Taxi driver a Teheran

Grande emozione per il nuovo film di Panahi, impossibilitato a muoversi da Teheran a causa della condanna del governo iraniano

Taxi
Jafar Panahi in “Taxi”

Dopo “This Is Not a Film” e “Closed Courtain”, con la fine degli arresti domiciliari Jafar Panahi si mette alla guida di un taxi e si prende gioco della sua condanna, o forse più semplicemente cerca di sdrammatizzare la sua condizione di bandito del cinema. Se da un lato è naturale giudicare il film in base alle vicende personali del regista, è anche evidente che la condanna è conseguenza del suo lavoro, sulla sua indagine sui rapporti umani e del potere delle immagini sugli individui e sulla società. Sarebbe un peccato vedere questo film (ed i precedenti) solo nell’ottica della critica e della protesta contro un regime oppressivo e censorio. Il corto circuito per cui un governo si arroga il diritto di decidere quanto la finzione sia “veramente finta”, visto che la verità non può essere mostrata, e sul ruolo dei mezzi di comunicazione di massa in quanto veicoli di verità accettabili, è fin troppo presente anche nelle nostre cosiddette democrazie occidentali, in cui sono le case di distribuzione ad assumersi il ruolo di giudici facendo scomparire film scomodi, cosa che dovrebbe generare un po’ di inquietudine sui rapporti tra libero mercato e governi.
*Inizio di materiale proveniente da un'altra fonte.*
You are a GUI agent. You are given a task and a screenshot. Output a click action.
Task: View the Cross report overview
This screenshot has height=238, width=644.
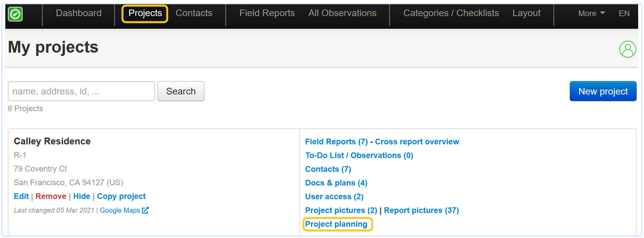(417, 142)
Panahi avrebbe potuto realizzare il suo film totalmente in interni, per dare meno nell’occhio, e invece mostra tutta la città, dal punto di vista di qualcuno che per scelta o per necessità ha bisogno di un espediente per potersi esprimere, e alla limitazione dei contatti risponde con l’ascolto di tante storie e il confronto con tante persone. L’unità del racconto è affidata al taxi, quindi uno spazio limitato, ma anche mezzo con il quale si può andare ovunque, perfetta metafora del cinema. Movimento contro blocco, libera espressione dei sentimenti contro segregazione, in otto capitoli sui differenti usi e ruoli della videocamera nella società iraniana, necessariamente e significativamente senza titoli di testa né di coda.
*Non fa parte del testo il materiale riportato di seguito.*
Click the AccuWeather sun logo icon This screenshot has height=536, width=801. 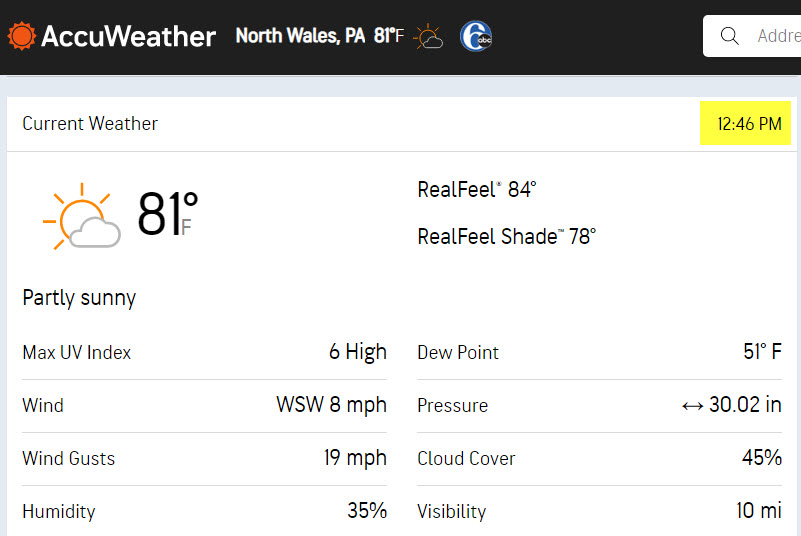pos(21,36)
Le immagini sono ottenute tramite piccole telecamere digitali, al tempo stesso simbolo di libertà ma anche di discrezione, segretezza, controllo. Quanto ai dialoghi, a parte un paio di sequenze, non è mai del tutto chiaro se si tratta sempre di pura improvvisazione e scene di vita reale oppure di finzione ben orchestrata. Questo mix di verità documentaria e messa in scena è chiaramente funzionale al continuo chiedersi cosa è reale, lecito, legale contro cosa è falso, criminale; ed è bene sempre ricordarsi che si tratta del lavoro di un regista che è stato condannato per aver girato dei film e che ci (si) interroga sulla finzione e di come con le immagini sia facile ingannare, soprattutto se lo spettatore (o il governo iraniano) vogliono essere ingannati.